Troubleshooting Oracle Database encoding issues

Introduction

You get strange characters from a database query. Let’s understand how server and client work together so that we can troubleshoot and fix encoding issues.

How does Oracle store text internally

Text characters, like we see them on a screen or printed on paper, are visual representations. We see an “a” or a comma, but Oracle has to turn these characters into numbers to store them as binary data (with zeros and ones). This conversion uses character encoding tables1. Character encoding tables are a system to map between characters (those with a visual representation and other none printable ones) and a number. The same happens when we store text in a regular plain text file.

The first important thing to know is which character encoding table, or character set, uses our Oracle Database instance. To find out, we can run this query:

select * from nls_database_parameters 
where parameter='NLS_CHARACTERSET';

We analyse two results on different database instances.

Example 1 (database with ISO 8859-1 encoding)

PARAMETER        VALUE       
NLS_CHARACTERSET WE8ISO8859P1

In this case, we get WE8ISO8859P1. If we search in Google the WE8ISO8859P1 character set, we come to a page like https://docs.oracle.com/cd/A57673_01/DOC/server/doc/SRF73/ch4.htm, with a list of encodings used by Oracle or https://docs.oracle.com/cd/B19306_01/server.102/b14225/ch2charset.htm#g1009784, where they explain the way of naming. Anyway, we find out that they mean ISO 8859-1.

We can face one type of problem: we might need to store characters with no mapping in a particular character set. For instance, in ISO 8859-1, we cannot represent the character € (EURO). If we need to, we have to change the character set of our database instance.

Example 2 (database with AL32UTF8 encoding)

PARAMETER        VALUE   
NLS_CHARACTERSET AL32UTF8

To avoid problems like the one described above, we could use the character set AL32UTF8, supporting most languages in the world2.

Character set conversion

The next point is to understand what happens if the client (the one who inserts or query data from the database) uses a different character set.

An environment variable, NLS_LANG, tells the Oracle software what character set the client is using. It can be the same as the server, but it doesn’t have to be the same.

On newer versions (8.0.4 onwards), the conversion happens at the client side3. Conversion means that the client knows which character set the database needs and does the conversion, if necessary. On older versions, this conversion happened on the server side.
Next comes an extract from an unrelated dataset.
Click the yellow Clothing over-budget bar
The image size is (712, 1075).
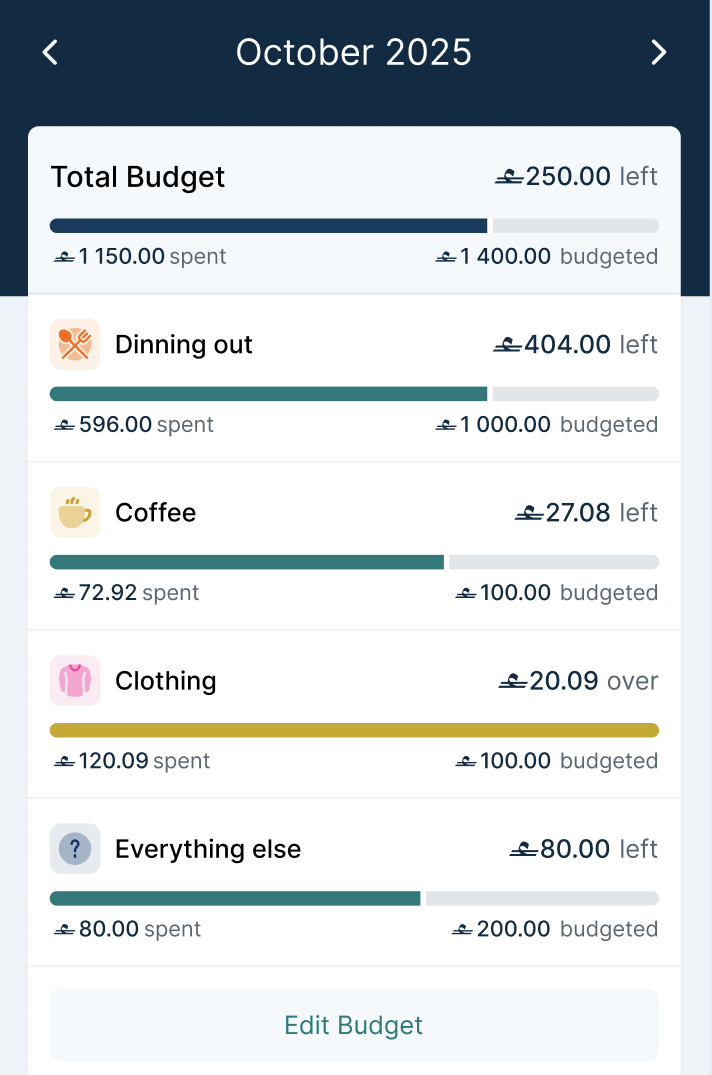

It’s important to realise that an error could occur when inserting data into the database and querying them. We’ll see in the following section how to troubleshoot.

Troubleshooting

We’ve seen three types of issues:

  • Database configuration: the character set configured in the database has no mapping for a particular character. For instance, ISO 8859-1 has no representation for the € (EURO) sign.
  • Conversion error during insert.
  • Conversion error during query.

Find out what’s in the database

This query will help us with the troubleshooting:

SELECT DUMP(<col_name>, 1016) FROM <table>;
  • <col_name> and <table> are the name of the column and the table where our is stored.
  • DUMP(<column\_name> , 1016) is a function that will return:
    • Character set used by the server.
    • Hexadecimal code for every character in the string.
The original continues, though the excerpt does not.